↓↓↓
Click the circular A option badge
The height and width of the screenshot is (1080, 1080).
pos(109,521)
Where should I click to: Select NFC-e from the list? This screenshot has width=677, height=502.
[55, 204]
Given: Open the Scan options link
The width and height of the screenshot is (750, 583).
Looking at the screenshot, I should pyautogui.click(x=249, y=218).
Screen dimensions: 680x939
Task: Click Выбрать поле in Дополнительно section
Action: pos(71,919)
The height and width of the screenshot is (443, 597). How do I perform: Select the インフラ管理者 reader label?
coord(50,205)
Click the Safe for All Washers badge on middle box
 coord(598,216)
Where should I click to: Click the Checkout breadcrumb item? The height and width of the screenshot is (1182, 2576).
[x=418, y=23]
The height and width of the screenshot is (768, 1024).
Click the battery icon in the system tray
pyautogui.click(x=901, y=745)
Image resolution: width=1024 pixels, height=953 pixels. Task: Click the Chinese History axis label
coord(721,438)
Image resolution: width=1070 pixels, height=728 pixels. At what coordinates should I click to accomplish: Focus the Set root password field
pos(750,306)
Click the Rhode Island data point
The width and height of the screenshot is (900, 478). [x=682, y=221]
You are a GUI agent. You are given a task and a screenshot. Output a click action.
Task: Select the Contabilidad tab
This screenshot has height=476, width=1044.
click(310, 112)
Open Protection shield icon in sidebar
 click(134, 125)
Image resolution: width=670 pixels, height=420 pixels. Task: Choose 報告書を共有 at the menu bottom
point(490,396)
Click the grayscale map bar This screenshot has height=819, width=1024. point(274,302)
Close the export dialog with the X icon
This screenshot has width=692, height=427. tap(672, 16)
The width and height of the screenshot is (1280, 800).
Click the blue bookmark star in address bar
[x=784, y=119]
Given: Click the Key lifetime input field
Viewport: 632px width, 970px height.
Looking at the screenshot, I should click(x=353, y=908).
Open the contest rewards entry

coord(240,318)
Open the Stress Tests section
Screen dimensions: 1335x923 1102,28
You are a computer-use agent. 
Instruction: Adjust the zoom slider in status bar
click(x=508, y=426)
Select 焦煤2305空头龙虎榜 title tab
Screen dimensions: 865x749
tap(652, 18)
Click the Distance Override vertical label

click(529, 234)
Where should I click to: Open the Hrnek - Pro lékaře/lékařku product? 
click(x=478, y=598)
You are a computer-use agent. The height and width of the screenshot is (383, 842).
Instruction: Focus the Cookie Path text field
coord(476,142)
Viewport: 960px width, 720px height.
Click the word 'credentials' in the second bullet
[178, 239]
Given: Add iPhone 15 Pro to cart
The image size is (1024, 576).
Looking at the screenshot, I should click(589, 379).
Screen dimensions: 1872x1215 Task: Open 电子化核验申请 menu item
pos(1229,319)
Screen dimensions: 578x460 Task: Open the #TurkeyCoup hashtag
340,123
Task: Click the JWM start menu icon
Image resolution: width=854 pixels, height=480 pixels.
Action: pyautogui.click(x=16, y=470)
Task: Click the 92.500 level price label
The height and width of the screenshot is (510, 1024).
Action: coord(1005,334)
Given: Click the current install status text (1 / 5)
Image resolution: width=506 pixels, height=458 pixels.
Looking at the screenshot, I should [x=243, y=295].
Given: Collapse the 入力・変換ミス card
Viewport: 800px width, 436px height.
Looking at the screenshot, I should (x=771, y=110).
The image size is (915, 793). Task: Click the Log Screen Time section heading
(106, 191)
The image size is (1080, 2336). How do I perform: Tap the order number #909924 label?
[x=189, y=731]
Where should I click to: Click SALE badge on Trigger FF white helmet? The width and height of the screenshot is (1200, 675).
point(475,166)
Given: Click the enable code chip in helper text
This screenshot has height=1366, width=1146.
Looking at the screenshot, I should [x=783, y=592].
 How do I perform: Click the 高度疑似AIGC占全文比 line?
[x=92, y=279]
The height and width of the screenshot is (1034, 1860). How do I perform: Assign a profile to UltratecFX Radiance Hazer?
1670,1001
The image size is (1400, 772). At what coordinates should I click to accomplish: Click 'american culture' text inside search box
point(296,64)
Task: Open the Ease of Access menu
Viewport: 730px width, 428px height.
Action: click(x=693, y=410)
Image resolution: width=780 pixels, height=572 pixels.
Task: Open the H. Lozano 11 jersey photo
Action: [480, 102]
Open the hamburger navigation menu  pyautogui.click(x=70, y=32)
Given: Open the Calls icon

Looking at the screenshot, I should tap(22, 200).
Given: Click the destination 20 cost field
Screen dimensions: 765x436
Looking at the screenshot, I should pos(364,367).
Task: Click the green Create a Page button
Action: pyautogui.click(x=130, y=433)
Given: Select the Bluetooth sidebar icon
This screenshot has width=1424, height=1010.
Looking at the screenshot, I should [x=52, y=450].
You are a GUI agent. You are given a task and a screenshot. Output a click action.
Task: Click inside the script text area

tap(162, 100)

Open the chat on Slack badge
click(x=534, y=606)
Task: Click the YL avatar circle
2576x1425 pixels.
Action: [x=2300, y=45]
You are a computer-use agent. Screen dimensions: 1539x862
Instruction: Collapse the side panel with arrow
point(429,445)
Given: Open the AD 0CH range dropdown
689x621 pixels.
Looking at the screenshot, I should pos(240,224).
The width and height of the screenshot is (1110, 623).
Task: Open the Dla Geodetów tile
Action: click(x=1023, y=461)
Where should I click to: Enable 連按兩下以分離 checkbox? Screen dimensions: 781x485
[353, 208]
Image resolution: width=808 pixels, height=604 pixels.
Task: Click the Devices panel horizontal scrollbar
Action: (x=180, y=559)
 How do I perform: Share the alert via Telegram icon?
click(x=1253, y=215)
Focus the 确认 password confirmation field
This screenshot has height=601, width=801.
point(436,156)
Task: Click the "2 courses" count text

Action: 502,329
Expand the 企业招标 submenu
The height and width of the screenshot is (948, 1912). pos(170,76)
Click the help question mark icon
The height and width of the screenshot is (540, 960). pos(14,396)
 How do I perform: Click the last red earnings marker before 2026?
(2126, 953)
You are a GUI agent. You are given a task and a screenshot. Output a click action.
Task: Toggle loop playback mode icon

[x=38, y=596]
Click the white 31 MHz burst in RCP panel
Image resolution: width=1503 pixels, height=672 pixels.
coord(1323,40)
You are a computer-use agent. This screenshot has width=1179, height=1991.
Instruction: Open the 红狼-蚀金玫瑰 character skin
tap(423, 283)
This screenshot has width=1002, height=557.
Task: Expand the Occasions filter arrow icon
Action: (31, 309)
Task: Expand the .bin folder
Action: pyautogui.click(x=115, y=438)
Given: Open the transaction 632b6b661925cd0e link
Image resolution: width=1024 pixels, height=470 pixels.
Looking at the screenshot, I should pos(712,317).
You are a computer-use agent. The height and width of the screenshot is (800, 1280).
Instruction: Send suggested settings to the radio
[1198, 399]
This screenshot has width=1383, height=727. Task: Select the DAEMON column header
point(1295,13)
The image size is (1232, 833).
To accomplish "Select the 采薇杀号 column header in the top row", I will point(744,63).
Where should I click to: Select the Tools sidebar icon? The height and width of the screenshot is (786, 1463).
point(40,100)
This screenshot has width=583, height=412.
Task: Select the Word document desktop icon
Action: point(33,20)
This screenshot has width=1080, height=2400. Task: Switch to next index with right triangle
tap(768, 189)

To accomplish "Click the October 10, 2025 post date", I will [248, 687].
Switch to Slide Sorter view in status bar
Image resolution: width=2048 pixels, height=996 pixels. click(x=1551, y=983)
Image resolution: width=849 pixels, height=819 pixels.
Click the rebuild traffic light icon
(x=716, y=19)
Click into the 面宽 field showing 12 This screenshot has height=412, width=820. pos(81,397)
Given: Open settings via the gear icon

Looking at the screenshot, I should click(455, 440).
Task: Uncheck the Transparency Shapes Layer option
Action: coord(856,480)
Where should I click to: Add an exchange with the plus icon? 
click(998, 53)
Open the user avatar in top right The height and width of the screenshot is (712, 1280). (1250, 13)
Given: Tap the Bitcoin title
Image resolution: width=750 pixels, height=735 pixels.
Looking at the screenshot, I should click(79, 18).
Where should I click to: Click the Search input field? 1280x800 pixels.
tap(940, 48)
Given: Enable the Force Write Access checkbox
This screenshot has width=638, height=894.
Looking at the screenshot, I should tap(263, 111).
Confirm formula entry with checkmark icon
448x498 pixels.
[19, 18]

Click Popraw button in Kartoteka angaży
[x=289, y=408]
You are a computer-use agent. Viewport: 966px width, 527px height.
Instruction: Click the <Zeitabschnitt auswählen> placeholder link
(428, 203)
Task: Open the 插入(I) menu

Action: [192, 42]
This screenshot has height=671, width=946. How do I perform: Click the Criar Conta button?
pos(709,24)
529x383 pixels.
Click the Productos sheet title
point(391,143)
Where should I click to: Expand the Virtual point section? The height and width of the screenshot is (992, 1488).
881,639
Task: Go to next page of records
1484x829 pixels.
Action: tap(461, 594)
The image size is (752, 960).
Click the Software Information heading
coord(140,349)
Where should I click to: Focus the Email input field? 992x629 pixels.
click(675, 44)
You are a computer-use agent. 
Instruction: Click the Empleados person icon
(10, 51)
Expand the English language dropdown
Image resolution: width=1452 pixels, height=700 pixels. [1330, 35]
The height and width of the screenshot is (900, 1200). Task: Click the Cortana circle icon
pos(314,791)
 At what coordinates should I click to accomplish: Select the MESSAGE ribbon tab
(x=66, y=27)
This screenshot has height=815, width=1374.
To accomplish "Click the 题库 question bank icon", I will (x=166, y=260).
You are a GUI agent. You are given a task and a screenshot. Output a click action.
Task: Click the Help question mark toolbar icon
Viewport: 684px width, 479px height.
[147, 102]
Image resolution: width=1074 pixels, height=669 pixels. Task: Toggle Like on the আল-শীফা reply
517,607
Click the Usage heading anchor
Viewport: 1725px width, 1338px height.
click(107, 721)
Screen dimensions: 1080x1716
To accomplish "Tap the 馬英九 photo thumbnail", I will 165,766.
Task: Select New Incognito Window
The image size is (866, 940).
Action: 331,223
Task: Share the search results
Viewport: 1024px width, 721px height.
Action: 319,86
↑↑↑
* **What you are asked to do**
Which of the lines above hold the word "computer"? Copy each one.

* **Task solution**
You are a computer-use agent. 
You are a computer-use agent. The height and width of the screenshot is (383, 842).
You are a computer-use agent. Screen dimensions: 1539x862
You are a computer-use agent. This screenshot has width=1179, height=1991.
You are a computer-use agent. The height and width of the screenshot is (800, 1280).
You are a computer-use agent. Viewport: 966px width, 527px height.
You are a computer-use agent. 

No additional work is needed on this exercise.